Well, i'm not going to start EoI until another 2 or 3 months maybe. It might come sooner. But ToF will remain priority.

HoD was updated like every 2 days on average when i first started. I was giving people 3 chapters a week. The last 6 or 7 chapters slowed down to about 3 days while the last one was 10. That was because i was burned out and i was more interested in fleshing out ToF's plot.

As for HoD being my first fic. It is basically. My previous attempt was a 2000 word fic for FF7 which was about 3 weeks before i started HoD.

I actually do want to get this fic over 1000 reviews but that's only because i want it to look good next to HoD if someone comes to my profile. 

And don't worry about Yaoi, i hate the stuff.


----------



## Baby Raptor (Jul 27, 2007)

thank you for write yaoi but most yaoi author has pretty skill with write but i dont like yaoi stuff..


i can't wait for next chapter ........

did you notice my sig has your story ... most of member love this becasue they send to me in PM .. i told them check this in this thread..


----------



## Genesis (Jul 27, 2007)

Chapter 20 is up!

Yes, it is earlier than usual.


----------



## Baby Raptor (Jul 28, 2007)

yay!! time to read 20   i love you for hard work .. rep on your way  i can do it!!


----------



## Tmb04 (Jul 29, 2007)

Did you read the latest chapter of Naruto yet Genesis? It's pretty Ironic how the AL turned out to be the same exact person from Hands of Destiny...


----------



## Genesis (Jul 29, 2007)

Yeah, i read it.

It made sense to me to make it Madara because you can believably connect everything to him. I guess i was right and Kishi is going to do something like that.

But he'll do it a hell of a lot better and different. The writer always knows more than the reader so now i'm intrigued as to what he'll do. I can see how close i was then...or not.

Lol, still...i miss the old Tobi.


----------



## Baby Raptor (Jul 29, 2007)

me too , i love old tobi ..... 

but most people love bad ass style


----------



## Genesis (Jul 30, 2007)

Chapter 21 is now out!


----------



## Zethios (Jul 31, 2007)

Good stuff dude. 20's fight scenes were well done. 21's so sad. 

By the way. Did you guys have to say that Madara was AL? Thanks for spoiling it. 

Just kidding. I don't care. I'm so behind on the manga. I'll start reading it again. 

Eventually.


If you have the time...

I'd like your opinion on my fanfic. It's my first one. There's a thread for it on the forum. Here's the story:



If you get around to reading it... Thank you.


----------



## Baby Raptor (Jul 31, 2007)

Genesis said:


> Chapter 21 is now out!



i wonder Saukra will heal him after Yuka 's death ...   i like kind of sasuke (not emo ..) i love them  hurry up 



Zethios said:


> Good stuff dude. 20's fight scenes were well done. 21's so sad.
> 
> By the way. Did you guys have to say that Madara was AL? Thanks for spoiling it.
> 
> ...




i like it but too much mafia stuff for me


----------



## Genesis (Jul 31, 2007)

I'm just going to say one thing.

We're not near the end yet. There's still a long time left.


----------



## Baby Raptor (Jul 31, 2007)

i know but i want to read so bad in next chapter ...

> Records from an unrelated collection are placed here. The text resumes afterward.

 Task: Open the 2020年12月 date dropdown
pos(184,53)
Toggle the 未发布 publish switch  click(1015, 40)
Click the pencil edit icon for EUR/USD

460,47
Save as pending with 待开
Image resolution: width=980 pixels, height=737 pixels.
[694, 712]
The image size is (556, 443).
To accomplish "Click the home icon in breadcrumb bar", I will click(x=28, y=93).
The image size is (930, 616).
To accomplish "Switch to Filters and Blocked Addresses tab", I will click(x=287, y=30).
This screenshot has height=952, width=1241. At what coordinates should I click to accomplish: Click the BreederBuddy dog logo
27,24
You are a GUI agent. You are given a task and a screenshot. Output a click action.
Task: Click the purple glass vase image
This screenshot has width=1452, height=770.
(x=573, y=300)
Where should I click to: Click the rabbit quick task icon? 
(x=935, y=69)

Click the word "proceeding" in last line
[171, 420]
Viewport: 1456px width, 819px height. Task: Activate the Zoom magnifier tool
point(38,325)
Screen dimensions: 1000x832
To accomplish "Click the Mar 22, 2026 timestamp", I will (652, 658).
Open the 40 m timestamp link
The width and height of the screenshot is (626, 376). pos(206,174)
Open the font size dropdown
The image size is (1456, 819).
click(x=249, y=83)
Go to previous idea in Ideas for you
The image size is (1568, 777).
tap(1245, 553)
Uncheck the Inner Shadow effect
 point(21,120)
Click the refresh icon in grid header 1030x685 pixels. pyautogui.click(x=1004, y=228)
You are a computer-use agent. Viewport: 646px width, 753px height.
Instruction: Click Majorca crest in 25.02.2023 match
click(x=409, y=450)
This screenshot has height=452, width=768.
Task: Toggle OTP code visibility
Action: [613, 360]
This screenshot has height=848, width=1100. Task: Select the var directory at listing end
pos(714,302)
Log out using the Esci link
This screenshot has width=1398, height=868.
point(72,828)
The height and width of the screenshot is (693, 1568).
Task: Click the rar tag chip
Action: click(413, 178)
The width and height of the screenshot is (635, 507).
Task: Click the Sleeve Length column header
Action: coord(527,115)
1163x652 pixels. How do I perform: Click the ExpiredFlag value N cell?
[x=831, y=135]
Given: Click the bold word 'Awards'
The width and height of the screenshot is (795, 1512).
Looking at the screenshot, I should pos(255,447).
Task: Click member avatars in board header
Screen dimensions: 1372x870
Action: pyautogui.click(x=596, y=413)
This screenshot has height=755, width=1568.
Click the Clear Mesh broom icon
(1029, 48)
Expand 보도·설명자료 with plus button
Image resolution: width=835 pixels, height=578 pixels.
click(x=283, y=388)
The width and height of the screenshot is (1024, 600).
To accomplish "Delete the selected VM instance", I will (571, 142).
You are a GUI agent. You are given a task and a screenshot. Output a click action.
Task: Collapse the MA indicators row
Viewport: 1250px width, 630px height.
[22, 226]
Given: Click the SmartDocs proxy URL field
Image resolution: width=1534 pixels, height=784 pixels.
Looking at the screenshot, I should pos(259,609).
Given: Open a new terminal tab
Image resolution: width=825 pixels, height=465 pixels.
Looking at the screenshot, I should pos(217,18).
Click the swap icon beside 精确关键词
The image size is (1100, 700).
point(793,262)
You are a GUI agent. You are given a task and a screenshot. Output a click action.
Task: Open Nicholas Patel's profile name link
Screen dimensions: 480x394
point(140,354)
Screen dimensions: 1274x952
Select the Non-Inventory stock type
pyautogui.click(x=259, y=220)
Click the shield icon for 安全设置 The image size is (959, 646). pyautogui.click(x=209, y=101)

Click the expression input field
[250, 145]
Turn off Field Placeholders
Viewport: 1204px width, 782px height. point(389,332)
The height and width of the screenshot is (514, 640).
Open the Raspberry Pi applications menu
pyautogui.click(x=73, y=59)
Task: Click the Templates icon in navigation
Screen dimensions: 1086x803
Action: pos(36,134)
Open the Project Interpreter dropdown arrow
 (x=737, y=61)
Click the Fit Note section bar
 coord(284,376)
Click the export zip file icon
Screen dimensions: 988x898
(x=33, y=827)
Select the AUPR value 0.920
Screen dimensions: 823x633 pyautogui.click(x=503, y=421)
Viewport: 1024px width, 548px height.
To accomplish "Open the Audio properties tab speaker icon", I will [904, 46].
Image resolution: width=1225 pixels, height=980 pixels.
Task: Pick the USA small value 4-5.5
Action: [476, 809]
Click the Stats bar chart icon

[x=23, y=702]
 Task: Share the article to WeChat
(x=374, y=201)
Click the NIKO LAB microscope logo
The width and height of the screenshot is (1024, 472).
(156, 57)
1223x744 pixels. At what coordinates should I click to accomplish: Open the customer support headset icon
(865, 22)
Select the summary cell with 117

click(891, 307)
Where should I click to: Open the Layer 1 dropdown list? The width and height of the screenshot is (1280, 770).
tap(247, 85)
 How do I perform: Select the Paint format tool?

what happen to Yuka's people ??


----------



## Genesis (Jul 31, 2007)

You'll find that out after a few chapters.


----------



## Genesis (Aug 3, 2007)

Chapter 22 is up!

@ Zethios - I checked out your fic since it wasn't long. It's an interesting start and certainly different. But it looks like it is a complete AU, am i correct? As long as you have some plan of what you're going to do, then you should get some people reading. Keep it up, i guess.


----------



## Genesis (Aug 3, 2007)

Chapter 23 is up!


----------



## Baby Raptor (Aug 6, 2007)

i think Forum have problem with tech stuff ... 


anyway  damn who is Sasuke or Copy Ninja will stop guy slash Naruto's leg...

i wonder Naruto/ Sakura will pairing ... 

i am not picky about it 

damn when is next chapter 
!!!!!!!!!!!!!!!!!!!!!


----------



## Genesis (Aug 6, 2007)

Next chapter will be up in a few days, or around that time.

The NaruSaku stuff will begin soon. There's just a lot to cover yet. The void, the summoning realm, the Confederation, and the history of the world.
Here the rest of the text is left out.